At some point last year, I made the stupidest of decisions: I stopped watching Riverdale.
Which, to an extent, I could justify. Suffering from a case of pop culture exhaustion (note: if you try and watch every TV show, you too will melt down and be able to watch only reruns of shows you’ve already seen a million times), I abandoned a series I’d deemed too over-the-top. Not that it wasn’t.
Where the murder of Jason Blossom dictated the narrative of season one, season two delivered everything from gang rivalries to a masked murderer to Archie Andrews continuing to believe he was tough and/or interesting. (He is neither.) And I was too tired for any of it: I didn’t want to sift through Archie’s emotional baggage, I didn’t want to invest my feelings into his journey into Riverdale’s criminal underbelly, and I didn’t care about Chic. (Remember Chic? Of course you do. I will be 97 years old, and I will still remember – and be cursing – Chic.) So I abandoned ship and vowed never to return.
My fate was sealed.
This winter was tough. It was long, it was cold, and I don’t know a single person who basked in the iciness of horizontal sleet or the cruelty of the polar vortex. To face reality took strength and courage, and the last place I wanted to confront it was in the comfort of my home. Suddenly, I craved the drama of fictional high school students from a small town with no mall, and I longed to return to a world that seemed to lack any communication with the outside one. I faced the brutality of winter’s sameness for 24 hours a day, seven days a week – and now I needed an hour where conspiracies flourished and drugs were called Jingle Jangle.
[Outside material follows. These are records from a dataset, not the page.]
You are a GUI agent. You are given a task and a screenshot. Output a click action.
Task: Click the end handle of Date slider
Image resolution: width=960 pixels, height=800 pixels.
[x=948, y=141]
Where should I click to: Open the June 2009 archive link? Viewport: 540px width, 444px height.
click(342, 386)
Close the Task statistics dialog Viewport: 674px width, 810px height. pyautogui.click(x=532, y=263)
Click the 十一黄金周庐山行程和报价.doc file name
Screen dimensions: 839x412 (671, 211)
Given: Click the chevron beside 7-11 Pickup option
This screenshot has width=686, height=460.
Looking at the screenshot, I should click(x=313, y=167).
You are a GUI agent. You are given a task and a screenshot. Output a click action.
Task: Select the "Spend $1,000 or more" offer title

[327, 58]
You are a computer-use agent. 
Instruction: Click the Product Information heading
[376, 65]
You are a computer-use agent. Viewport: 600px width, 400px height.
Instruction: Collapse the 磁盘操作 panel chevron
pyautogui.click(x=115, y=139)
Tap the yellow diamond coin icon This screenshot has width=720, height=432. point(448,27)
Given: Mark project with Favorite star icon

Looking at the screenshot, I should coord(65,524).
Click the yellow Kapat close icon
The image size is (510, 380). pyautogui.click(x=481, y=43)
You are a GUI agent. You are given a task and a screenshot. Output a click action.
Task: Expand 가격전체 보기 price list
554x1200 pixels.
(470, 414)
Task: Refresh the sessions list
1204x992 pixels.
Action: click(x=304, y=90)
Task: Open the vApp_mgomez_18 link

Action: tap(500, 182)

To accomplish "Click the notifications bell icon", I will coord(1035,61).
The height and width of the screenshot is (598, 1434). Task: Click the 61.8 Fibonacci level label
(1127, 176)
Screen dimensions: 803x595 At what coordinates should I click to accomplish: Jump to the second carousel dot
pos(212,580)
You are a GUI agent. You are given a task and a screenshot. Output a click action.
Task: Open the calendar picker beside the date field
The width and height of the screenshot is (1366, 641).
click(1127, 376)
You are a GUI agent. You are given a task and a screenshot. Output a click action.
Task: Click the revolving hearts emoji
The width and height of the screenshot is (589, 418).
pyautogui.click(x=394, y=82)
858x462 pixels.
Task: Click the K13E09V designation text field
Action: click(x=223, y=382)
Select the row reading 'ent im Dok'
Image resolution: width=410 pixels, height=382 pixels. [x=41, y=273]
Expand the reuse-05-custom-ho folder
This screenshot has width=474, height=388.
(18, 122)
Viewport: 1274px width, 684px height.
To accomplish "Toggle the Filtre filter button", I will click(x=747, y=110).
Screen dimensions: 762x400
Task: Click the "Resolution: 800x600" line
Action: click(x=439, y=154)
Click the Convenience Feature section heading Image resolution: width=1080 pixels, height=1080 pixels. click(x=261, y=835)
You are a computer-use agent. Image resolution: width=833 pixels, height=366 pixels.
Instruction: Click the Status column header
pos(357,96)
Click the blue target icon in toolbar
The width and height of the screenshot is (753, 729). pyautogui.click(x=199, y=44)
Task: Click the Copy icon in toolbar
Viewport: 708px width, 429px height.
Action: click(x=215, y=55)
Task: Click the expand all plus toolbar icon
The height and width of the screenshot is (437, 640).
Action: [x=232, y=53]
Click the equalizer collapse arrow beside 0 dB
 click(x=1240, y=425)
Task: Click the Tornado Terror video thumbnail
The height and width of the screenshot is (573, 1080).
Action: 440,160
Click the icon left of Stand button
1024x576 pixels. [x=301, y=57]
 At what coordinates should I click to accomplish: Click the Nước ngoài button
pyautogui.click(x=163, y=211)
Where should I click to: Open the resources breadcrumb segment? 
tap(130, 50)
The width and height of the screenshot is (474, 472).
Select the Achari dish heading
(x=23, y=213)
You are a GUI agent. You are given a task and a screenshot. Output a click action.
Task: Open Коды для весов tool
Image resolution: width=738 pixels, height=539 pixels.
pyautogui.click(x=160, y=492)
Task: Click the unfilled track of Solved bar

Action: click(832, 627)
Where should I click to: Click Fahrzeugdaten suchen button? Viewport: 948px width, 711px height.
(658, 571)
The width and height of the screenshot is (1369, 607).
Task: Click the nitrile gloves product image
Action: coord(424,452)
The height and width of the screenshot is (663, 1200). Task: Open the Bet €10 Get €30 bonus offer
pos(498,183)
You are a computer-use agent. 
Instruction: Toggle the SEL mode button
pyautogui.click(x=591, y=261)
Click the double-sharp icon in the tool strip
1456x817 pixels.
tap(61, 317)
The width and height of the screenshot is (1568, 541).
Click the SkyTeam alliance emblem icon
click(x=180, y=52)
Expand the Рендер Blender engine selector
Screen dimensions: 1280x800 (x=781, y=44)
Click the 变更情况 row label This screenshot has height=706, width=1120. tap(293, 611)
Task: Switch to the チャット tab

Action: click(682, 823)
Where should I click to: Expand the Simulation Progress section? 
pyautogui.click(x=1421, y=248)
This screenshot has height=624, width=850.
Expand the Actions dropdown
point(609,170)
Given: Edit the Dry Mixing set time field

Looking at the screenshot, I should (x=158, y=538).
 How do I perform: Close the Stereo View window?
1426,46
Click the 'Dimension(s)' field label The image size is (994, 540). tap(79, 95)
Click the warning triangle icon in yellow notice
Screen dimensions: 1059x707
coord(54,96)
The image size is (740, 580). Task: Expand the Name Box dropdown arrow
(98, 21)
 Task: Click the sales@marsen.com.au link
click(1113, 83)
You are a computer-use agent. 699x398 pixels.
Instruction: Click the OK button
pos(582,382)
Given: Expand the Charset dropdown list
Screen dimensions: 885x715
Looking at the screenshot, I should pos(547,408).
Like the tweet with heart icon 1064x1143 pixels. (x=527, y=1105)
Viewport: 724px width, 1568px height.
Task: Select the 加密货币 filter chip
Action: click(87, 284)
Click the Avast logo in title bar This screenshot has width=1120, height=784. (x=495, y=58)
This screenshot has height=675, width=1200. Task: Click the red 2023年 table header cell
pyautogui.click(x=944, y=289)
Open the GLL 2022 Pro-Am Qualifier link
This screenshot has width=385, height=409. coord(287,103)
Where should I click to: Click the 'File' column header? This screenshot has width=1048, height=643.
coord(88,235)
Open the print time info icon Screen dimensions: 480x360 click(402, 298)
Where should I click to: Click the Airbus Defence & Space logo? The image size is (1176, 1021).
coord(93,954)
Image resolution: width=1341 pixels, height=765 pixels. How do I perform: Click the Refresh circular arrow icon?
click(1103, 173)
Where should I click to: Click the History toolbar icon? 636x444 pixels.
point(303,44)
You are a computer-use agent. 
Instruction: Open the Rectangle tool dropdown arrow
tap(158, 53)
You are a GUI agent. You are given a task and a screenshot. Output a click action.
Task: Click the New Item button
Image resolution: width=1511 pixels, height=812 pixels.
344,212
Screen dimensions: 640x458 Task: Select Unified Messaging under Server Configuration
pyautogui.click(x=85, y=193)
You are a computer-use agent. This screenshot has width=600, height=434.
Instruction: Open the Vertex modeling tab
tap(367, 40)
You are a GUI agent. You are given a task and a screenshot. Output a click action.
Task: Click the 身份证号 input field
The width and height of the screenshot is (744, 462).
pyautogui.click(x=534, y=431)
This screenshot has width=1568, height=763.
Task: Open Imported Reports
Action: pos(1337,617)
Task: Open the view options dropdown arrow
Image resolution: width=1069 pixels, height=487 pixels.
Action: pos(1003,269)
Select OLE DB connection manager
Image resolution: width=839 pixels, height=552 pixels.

So I plunged back in. I watched as family members were revealed to be murderers, and prodigal sons were discovered to be imposters. I celebrated the discovery of underground fight clubs and corrupt city leaders attached to board games seemingly powered by ghouls or goblins. Phrases like “the farm” began to mean just as much as Betty Cooper’s ponytail, and I stopped questioning how a high school student could successfully operate a speakeasy while attending classes full-time. Quickly, what I’d come to hate about Riverdale was what kept me adhered to it. For at least an hour a week (or more, depending on how many episodes I had to catch up on), I could forget how terrible winter was.
And now it is spring. Birds are chirping, I didn’t wear a coat yesterday, and the only snow left is in the form of dirty, residual piles created by months of shoveling. But I’m not about to bid Riverdale adieu – far from it. I’m an anxious, often-angry 33-year-old woman, and while I could claim that I fell back in love with a teen series because winter made me sad, I would prefer to tell the truth: I love weird, over-the-top, dramatic teen series. I adore the plot lines that could logically be solved with a single text or decision to leave the town that boasts only one diner. I’m obsessed with the fact that grown-ups care so much about their children’s day-to-day lives in a way typically reserved for . . . I don’t know what, because I don’t know any parents who were that invested in anything their teens did. I want to see more actors I loved as a kid show up to remind me that they’re still deserving of my love now, and I want to scream-yell at anyone listening that if Hiram Lodge was my father, I’d apply to school across the country and likely never return.
I want my teenage soap opera series. And I was a fool to think I could escape this fact. Now if you’ll excuse me, I have to stitch a serpent emblem on my leather jacket.